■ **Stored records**
━━━━━━━━

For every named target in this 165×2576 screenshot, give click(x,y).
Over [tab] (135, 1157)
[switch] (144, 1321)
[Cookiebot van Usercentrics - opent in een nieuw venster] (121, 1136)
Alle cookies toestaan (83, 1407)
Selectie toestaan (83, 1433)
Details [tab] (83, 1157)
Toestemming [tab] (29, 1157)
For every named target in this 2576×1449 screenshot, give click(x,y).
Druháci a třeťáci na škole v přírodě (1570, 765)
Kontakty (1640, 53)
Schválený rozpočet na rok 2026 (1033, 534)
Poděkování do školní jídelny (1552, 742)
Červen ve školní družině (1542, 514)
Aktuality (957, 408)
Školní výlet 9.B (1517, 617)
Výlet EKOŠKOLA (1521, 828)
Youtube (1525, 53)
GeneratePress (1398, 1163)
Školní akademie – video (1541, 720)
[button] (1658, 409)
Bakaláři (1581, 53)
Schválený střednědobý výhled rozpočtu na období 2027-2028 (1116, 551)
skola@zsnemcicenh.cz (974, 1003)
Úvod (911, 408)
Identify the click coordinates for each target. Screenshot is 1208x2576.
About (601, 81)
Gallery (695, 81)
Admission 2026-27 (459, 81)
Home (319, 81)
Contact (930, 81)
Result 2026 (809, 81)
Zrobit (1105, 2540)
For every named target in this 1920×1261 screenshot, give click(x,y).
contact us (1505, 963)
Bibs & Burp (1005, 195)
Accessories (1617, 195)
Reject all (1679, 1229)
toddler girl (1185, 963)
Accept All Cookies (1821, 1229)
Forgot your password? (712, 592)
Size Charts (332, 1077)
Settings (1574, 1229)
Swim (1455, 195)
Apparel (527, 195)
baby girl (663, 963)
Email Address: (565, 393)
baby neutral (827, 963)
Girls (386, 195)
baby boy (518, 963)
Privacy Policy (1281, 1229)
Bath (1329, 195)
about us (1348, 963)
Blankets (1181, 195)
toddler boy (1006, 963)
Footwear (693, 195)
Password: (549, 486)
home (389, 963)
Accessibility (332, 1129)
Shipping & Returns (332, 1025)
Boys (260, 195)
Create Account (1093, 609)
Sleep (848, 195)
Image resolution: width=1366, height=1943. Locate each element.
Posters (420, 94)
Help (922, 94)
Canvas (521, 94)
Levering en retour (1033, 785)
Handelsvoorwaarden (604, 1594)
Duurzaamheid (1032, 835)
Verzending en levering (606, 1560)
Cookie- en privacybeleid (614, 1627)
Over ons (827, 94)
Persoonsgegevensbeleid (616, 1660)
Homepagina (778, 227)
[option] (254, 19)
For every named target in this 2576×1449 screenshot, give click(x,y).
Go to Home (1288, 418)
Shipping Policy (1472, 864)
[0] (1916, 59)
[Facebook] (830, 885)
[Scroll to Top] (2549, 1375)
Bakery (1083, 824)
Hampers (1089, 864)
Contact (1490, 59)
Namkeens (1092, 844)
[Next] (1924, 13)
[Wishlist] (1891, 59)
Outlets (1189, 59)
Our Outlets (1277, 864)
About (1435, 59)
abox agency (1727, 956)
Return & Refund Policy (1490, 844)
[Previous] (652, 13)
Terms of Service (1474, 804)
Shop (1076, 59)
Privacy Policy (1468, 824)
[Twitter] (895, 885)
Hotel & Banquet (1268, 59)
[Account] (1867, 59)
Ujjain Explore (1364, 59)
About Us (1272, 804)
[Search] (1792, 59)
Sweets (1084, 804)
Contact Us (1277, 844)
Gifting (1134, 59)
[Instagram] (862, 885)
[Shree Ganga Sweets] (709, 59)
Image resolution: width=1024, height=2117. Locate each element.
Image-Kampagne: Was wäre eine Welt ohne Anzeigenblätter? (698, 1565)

━━━━━━━━

■ **Activity**
Copy the stretch of the records above that runs from the line with "baby girl (663, 963)" through the line with "[Search] (1792, 59)". Both end lines belong in the copy, and nothing else does.

■ **Finished task**
baby girl (663, 963)
Email Address: (565, 393)
baby neutral (827, 963)
Girls (386, 195)
baby boy (518, 963)
Privacy Policy (1281, 1229)
Bath (1329, 195)
about us (1348, 963)
Blankets (1181, 195)
toddler boy (1006, 963)
Footwear (693, 195)
Password: (549, 486)
home (389, 963)
Accessibility (332, 1129)
Shipping & Returns (332, 1025)
Boys (260, 195)
Create Account (1093, 609)
Sleep (848, 195)
Image resolution: width=1366, height=1943. Locate each element.
Posters (420, 94)
Help (922, 94)
Canvas (521, 94)
Levering en retour (1033, 785)
Handelsvoorwaarden (604, 1594)
Duurzaamheid (1032, 835)
Verzending en levering (606, 1560)
Cookie- en privacybeleid (614, 1627)
Over ons (827, 94)
Persoonsgegevensbeleid (616, 1660)
Homepagina (778, 227)
[option] (254, 19)
For every named target in this 2576×1449 screenshot, give click(x,y).
Go to Home (1288, 418)
Shipping Policy (1472, 864)
[0] (1916, 59)
[Facebook] (830, 885)
[Scroll to Top] (2549, 1375)
Bakery (1083, 824)
Hampers (1089, 864)
Contact (1490, 59)
Namkeens (1092, 844)
[Next] (1924, 13)
[Wishlist] (1891, 59)
Outlets (1189, 59)
Our Outlets (1277, 864)
About (1435, 59)
abox agency (1727, 956)
Return & Refund Policy (1490, 844)
[Previous] (652, 13)
Terms of Service (1474, 804)
Shop (1076, 59)
Privacy Policy (1468, 824)
[Twitter] (895, 885)
Hotel & Banquet (1268, 59)
[Account] (1867, 59)
Ujjain Explore (1364, 59)
About Us (1272, 804)
[Search] (1792, 59)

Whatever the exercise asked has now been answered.